- Written by: Manuel Puig
- Characters: Valentin Molina
- Original language: English
- Genre: Drama
- Setting: Villa Devoto prison, Buenos Aires

Premiere
- Date premiered: 1985
- Place premiered: Bush Theatre

= Kiss of the Spider Woman (play) =

1985 stage adaption by Manuel Puig

Kiss of the Spider Woman is a 1983 stage adaptation by Manuel Puig of his novel Kiss of the Spider Woman.

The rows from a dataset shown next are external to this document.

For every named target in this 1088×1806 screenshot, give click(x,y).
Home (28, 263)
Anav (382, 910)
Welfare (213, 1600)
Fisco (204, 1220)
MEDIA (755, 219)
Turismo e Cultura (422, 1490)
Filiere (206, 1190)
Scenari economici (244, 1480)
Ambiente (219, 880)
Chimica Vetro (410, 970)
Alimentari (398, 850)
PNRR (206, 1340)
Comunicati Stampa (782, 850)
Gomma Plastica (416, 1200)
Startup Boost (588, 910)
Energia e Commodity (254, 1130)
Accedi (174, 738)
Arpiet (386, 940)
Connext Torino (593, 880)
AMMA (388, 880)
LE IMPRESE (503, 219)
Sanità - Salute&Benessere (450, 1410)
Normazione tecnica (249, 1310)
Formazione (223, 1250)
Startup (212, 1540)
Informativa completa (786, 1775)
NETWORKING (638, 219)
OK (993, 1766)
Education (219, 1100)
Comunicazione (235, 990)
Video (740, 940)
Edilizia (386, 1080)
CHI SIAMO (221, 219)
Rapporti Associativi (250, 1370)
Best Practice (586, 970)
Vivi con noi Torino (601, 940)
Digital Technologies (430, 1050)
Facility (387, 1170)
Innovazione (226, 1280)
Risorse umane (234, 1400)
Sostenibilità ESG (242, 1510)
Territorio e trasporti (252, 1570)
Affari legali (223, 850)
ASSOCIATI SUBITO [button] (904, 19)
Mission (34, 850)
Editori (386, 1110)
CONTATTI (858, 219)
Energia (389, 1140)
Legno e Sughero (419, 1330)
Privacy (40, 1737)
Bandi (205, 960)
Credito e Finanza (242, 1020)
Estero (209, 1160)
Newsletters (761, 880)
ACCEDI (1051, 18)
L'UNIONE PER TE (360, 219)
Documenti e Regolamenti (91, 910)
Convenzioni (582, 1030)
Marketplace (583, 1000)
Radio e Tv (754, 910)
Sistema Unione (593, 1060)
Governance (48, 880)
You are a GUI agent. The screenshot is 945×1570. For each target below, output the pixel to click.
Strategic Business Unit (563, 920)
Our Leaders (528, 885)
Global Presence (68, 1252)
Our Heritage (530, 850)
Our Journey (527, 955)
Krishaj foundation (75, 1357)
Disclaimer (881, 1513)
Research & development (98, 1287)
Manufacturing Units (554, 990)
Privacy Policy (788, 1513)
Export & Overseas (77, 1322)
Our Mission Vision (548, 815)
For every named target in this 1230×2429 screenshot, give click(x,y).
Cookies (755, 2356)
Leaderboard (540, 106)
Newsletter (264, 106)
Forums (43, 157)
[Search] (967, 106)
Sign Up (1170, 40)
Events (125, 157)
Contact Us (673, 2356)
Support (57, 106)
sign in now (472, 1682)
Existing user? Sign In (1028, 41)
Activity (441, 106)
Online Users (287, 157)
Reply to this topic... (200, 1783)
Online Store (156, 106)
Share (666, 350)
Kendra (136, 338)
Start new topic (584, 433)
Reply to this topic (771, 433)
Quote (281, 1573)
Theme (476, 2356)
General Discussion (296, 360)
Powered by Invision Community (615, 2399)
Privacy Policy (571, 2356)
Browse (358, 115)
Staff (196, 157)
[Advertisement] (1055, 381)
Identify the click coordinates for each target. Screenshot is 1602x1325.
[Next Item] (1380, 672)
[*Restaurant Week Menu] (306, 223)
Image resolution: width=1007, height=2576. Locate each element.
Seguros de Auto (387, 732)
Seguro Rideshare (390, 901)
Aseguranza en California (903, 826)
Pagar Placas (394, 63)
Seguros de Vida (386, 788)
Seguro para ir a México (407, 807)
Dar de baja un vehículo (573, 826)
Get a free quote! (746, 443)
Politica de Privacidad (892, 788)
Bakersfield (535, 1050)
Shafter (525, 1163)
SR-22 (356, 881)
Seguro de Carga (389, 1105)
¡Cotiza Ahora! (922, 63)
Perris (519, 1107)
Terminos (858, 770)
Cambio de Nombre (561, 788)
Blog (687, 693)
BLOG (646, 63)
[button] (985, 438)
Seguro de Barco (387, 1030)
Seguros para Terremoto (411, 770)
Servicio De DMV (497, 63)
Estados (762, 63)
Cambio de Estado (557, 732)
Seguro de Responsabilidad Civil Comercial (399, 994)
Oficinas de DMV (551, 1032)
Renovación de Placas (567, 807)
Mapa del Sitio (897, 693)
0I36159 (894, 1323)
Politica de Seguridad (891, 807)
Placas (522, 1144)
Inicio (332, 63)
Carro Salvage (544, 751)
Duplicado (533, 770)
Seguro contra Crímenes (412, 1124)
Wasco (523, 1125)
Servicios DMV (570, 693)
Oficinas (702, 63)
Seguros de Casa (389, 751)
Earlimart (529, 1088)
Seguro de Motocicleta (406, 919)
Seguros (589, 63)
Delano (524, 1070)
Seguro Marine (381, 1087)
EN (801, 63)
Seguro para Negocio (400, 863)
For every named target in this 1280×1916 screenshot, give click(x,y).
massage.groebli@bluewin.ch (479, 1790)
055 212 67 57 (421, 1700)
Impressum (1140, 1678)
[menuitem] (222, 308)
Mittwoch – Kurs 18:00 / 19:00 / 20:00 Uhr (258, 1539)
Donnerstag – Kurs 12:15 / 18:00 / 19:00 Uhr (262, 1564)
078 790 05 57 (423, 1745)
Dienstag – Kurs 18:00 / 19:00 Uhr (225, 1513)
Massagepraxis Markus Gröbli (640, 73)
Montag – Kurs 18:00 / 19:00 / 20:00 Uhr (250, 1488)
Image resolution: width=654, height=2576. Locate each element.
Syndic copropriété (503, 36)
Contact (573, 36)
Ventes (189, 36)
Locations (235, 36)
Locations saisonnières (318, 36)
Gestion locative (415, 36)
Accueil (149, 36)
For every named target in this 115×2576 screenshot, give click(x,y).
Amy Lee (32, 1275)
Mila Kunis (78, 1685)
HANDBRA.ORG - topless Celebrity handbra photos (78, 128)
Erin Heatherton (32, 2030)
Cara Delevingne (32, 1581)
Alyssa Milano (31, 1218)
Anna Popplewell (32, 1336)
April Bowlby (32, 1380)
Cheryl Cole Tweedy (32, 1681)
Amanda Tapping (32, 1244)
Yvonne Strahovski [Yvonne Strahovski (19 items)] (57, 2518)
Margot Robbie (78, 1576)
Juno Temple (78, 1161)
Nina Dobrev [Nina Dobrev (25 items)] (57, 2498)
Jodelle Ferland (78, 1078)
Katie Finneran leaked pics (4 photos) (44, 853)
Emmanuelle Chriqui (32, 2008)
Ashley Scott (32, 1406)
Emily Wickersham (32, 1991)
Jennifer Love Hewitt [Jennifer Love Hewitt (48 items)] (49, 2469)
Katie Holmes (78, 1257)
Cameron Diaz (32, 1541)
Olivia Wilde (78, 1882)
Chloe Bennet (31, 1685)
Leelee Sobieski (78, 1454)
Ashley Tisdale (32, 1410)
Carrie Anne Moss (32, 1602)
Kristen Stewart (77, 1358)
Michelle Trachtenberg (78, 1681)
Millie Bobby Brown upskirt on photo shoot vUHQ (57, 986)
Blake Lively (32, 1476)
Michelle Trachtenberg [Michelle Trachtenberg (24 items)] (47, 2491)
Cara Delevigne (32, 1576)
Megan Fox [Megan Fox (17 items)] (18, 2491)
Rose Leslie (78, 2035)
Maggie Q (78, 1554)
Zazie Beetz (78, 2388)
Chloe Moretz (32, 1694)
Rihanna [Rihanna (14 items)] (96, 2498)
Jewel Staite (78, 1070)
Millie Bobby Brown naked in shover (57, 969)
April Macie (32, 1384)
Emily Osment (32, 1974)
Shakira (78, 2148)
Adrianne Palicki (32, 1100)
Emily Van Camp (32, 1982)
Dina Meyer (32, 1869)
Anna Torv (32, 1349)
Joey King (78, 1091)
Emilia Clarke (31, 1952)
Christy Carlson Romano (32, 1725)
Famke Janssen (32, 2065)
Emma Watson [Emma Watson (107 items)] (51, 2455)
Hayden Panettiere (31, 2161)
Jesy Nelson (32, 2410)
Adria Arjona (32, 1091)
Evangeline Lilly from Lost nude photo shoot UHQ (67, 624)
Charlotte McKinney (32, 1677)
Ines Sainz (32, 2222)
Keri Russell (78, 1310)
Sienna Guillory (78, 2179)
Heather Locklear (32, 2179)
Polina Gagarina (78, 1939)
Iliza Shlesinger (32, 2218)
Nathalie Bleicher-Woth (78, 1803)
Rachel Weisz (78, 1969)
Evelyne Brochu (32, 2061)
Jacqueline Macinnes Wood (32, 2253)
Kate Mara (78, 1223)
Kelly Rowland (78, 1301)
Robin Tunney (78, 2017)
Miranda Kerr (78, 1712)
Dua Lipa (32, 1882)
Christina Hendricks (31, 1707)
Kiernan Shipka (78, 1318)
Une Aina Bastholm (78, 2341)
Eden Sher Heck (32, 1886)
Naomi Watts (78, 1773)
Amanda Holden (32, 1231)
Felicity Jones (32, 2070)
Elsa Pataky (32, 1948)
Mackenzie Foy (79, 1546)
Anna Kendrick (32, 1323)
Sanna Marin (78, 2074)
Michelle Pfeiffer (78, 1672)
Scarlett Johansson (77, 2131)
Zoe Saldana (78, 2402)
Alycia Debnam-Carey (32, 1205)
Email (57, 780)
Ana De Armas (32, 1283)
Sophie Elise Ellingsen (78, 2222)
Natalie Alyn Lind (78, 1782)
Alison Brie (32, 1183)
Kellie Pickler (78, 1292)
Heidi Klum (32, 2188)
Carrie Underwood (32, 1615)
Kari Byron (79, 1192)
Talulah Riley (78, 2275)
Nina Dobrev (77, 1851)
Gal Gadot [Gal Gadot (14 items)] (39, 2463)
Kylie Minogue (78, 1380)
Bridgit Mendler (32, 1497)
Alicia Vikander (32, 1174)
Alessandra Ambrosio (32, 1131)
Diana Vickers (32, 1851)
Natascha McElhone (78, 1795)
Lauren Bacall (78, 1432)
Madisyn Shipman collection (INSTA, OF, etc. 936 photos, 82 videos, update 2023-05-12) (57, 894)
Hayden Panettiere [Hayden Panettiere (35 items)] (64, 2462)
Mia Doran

Novelist, screenwriter and playwright Manuel Puig wrote two plays while living in exile. The first was a dramatised version of his 1976 novel El beso de la mujer araña (Kiss of the Spider Woman), written in 1983 and first staged in London in 1985 at the Bush Theatre, in an English-language version by translator Allan Baker, starring Mark Rylance and Simon Callow.

Baker's version was revived in April 2007 at the Donmar Warehouse with Rupert Evans as Valentin and Will Keen as Molina.
Set in a cell at the Villa Devoto prison in Buenos Aires in 1976, it shows the developing relationship of revolutionary Valentin Arregui Paz and his cellmate Luis Alberto Molina, a homosexual who has apparently been 'planted' to sniff out the secrets of Valentin's Marxist group.

The novel was also adapted by Leonard Schrader for a 1985 film version directed by Hector Babenco, and in 1993 as a Broadway stage musical by John Kander and Fred Ebb, which received a film adaptation of its own in 2025.